## GIVEN INSTRUCTION
Transcribe every one of the following lines exactly, keeping each character and line break unchanged.

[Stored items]

□ □ □ □ □ □ □

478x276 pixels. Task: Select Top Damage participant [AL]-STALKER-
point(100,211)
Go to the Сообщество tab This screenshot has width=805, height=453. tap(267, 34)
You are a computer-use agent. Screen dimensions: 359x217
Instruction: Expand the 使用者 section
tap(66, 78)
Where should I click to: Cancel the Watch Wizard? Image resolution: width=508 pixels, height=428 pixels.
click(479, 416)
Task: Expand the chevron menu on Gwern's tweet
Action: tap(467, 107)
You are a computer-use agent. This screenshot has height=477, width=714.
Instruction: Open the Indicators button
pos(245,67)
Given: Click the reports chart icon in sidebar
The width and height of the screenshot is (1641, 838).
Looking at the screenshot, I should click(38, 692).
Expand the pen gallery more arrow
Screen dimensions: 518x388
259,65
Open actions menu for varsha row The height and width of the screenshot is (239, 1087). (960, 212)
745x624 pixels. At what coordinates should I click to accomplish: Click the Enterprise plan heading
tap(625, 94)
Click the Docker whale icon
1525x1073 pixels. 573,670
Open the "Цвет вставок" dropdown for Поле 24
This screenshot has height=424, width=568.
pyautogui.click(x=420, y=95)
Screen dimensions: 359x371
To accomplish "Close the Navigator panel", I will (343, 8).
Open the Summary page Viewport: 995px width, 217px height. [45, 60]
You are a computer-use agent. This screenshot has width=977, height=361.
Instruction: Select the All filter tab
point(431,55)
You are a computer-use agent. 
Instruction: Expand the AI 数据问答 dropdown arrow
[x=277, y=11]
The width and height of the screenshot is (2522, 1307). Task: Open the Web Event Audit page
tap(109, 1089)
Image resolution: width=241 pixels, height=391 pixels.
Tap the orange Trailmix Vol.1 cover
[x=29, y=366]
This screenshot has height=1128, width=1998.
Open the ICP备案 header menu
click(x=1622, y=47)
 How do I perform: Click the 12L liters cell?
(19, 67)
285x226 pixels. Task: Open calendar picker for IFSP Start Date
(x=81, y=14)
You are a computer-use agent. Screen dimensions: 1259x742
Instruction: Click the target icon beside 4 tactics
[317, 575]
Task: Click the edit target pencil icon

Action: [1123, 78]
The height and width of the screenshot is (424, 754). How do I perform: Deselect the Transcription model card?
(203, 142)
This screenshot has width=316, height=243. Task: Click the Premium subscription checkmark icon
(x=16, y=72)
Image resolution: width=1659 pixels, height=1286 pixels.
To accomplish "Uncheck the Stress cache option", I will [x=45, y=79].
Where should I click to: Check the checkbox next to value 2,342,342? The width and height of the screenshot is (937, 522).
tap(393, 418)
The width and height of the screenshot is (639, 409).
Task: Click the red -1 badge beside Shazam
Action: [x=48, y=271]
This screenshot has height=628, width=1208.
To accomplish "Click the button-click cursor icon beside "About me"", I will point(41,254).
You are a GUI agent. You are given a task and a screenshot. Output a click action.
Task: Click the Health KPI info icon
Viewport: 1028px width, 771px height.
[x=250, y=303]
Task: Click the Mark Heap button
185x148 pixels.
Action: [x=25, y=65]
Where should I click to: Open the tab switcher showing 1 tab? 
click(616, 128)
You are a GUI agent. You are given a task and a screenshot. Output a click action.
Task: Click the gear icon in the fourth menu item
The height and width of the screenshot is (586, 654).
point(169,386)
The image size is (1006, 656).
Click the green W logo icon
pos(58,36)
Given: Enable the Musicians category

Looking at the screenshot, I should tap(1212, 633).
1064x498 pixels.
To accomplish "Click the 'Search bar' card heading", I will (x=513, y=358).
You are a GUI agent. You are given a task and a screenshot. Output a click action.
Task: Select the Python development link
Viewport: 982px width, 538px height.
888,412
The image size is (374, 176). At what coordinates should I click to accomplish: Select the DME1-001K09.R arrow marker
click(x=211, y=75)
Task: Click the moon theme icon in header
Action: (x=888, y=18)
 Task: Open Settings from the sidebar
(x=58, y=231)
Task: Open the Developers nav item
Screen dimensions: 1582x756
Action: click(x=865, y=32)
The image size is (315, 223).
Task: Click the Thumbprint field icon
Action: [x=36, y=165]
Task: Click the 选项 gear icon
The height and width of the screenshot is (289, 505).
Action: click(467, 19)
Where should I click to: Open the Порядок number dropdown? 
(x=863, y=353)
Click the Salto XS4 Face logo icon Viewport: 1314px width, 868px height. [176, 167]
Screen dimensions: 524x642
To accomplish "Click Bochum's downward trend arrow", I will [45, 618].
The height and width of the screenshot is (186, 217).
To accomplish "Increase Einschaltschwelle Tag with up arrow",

□ □ □ □ □ □ □

## SOLUTION TO THIS PROBLEM
478x276 pixels. Task: Select Top Damage participant [AL]-STALKER-
point(100,211)
Go to the Сообщество tab This screenshot has width=805, height=453. tap(267, 34)
You are a computer-use agent. Screen dimensions: 359x217
Instruction: Expand the 使用者 section
tap(66, 78)
Where should I click to: Cancel the Watch Wizard? Image resolution: width=508 pixels, height=428 pixels.
click(479, 416)
Task: Expand the chevron menu on Gwern's tweet
Action: tap(467, 107)
You are a computer-use agent. This screenshot has height=477, width=714.
Instruction: Open the Indicators button
pos(245,67)
Given: Click the reports chart icon in sidebar
The width and height of the screenshot is (1641, 838).
Looking at the screenshot, I should click(38, 692).
Expand the pen gallery more arrow
Screen dimensions: 518x388
259,65
Open actions menu for varsha row The height and width of the screenshot is (239, 1087). (960, 212)
745x624 pixels. At what coordinates should I click to accomplish: Click the Enterprise plan heading
tap(625, 94)
Click the Docker whale icon
1525x1073 pixels. 573,670
Open the "Цвет вставок" dropdown for Поле 24
This screenshot has height=424, width=568.
pyautogui.click(x=420, y=95)
Screen dimensions: 359x371
To accomplish "Close the Navigator panel", I will (343, 8).
Open the Summary page Viewport: 995px width, 217px height. [45, 60]
You are a computer-use agent. This screenshot has width=977, height=361.
Instruction: Select the All filter tab
point(431,55)
You are a computer-use agent. 
Instruction: Expand the AI 数据问答 dropdown arrow
[x=277, y=11]
The width and height of the screenshot is (2522, 1307). Task: Open the Web Event Audit page
tap(109, 1089)
Image resolution: width=241 pixels, height=391 pixels.
Tap the orange Trailmix Vol.1 cover
[x=29, y=366]
This screenshot has height=1128, width=1998.
Open the ICP备案 header menu
click(x=1622, y=47)
 How do I perform: Click the 12L liters cell?
(19, 67)
285x226 pixels. Task: Open calendar picker for IFSP Start Date
(x=81, y=14)
You are a computer-use agent. Screen dimensions: 1259x742
Instruction: Click the target icon beside 4 tactics
[317, 575]
Task: Click the edit target pencil icon

Action: [1123, 78]
The height and width of the screenshot is (424, 754). How do I perform: Deselect the Transcription model card?
(203, 142)
This screenshot has width=316, height=243. Task: Click the Premium subscription checkmark icon
(x=16, y=72)
Image resolution: width=1659 pixels, height=1286 pixels.
To accomplish "Uncheck the Stress cache option", I will [x=45, y=79].
Where should I click to: Check the checkbox next to value 2,342,342? The width and height of the screenshot is (937, 522).
tap(393, 418)
The width and height of the screenshot is (639, 409).
Task: Click the red -1 badge beside Shazam
Action: [x=48, y=271]
This screenshot has height=628, width=1208.
To accomplish "Click the button-click cursor icon beside "About me"", I will point(41,254).
You are a GUI agent. You are given a task and a screenshot. Output a click action.
Task: Click the Health KPI info icon
Viewport: 1028px width, 771px height.
[x=250, y=303]
Task: Click the Mark Heap button
185x148 pixels.
Action: [x=25, y=65]
Where should I click to: Open the tab switcher showing 1 tab? 
click(616, 128)
You are a GUI agent. You are given a task and a screenshot. Output a click action.
Task: Click the gear icon in the fourth menu item
The height and width of the screenshot is (586, 654).
point(169,386)
The image size is (1006, 656).
Click the green W logo icon
pos(58,36)
Given: Enable the Musicians category

Looking at the screenshot, I should tap(1212, 633).
1064x498 pixels.
To accomplish "Click the 'Search bar' card heading", I will (x=513, y=358).
You are a GUI agent. You are given a task and a screenshot. Output a click action.
Task: Select the Python development link
Viewport: 982px width, 538px height.
888,412
The image size is (374, 176). At what coordinates should I click to accomplish: Select the DME1-001K09.R arrow marker
click(x=211, y=75)
Task: Click the moon theme icon in header
Action: (x=888, y=18)
 Task: Open Settings from the sidebar
(x=58, y=231)
Task: Open the Developers nav item
Screen dimensions: 1582x756
Action: click(x=865, y=32)
The image size is (315, 223).
Task: Click the Thumbprint field icon
Action: [x=36, y=165]
Task: Click the 选项 gear icon
The height and width of the screenshot is (289, 505).
Action: click(467, 19)
Where should I click to: Open the Порядок number dropdown? 
(x=863, y=353)
Click the Salto XS4 Face logo icon Viewport: 1314px width, 868px height. [176, 167]
Screen dimensions: 524x642
To accomplish "Click Bochum's downward trend arrow", I will [45, 618].
The height and width of the screenshot is (186, 217).
To accomplish "Increase Einschaltschwelle Tag with up arrow",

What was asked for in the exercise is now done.